If flags is set to L_PID then lockfile_create will not only check for an existing lockfile, but it will read the contents as well to see if it contains a process id in ASCII. If so, the lockfile is only valid if that process still exists.
If the lockfile is on a shared filesystem, it might have been created by a process on a remote host. Thus the process-id checking is useless and the L_PID flag should not be set. In this case, there is no good way to see if a lockfile is stale. Therefore if the lockfile is older then 5 minutes, it will be removed. That is why the lockfile_touch function is provided: while holding the lock, it needs to be refreshed regularly (every minute or so) by calling lockfile_touch ().
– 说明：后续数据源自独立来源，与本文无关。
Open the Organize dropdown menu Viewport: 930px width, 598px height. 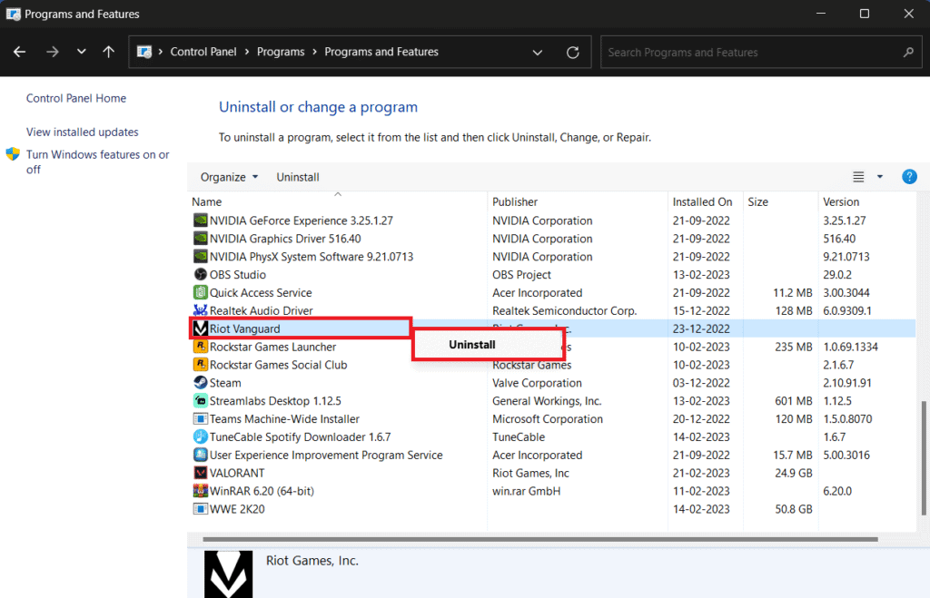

The lockfile_check function checks if a valid lockfile is already present without trying to create a new lockfile.
Finally the lockfile_remove function removes the lockfile.
即使在 NFS 上,用于以原子方式创建锁定文件的算法如下:
1
A unique file is created. In printf format, the name of the file is .lk%05d%x%s. The first argument (%05d) is the current process id. The second argument (%x) consists of the 4 minor bits of the value returned by time(2). The last argument is the system hostname.
2
Then the lockfile is created using link(2). The return value of link is ignored.
3
Now the lockfile is stat()ed. If the stat fails, we go to step 6.
4
The stat value of the lockfile is compared with that of the temporary file. If they are the same, we have the lock. The temporary file is deleted and a value of 0 (success) is returned to the caller.
5
A check is made to see if the existing lockfile is a valid one. If it isn't valid, the stale lockfile is deleted.
6
Before retrying, we sleep for n seconds. n is initially 5 seconds, but after every retry 5 extra seconds is added up to a maximum of 60 seconds (an incremental backoff). Then we go to step 2 up to retries times.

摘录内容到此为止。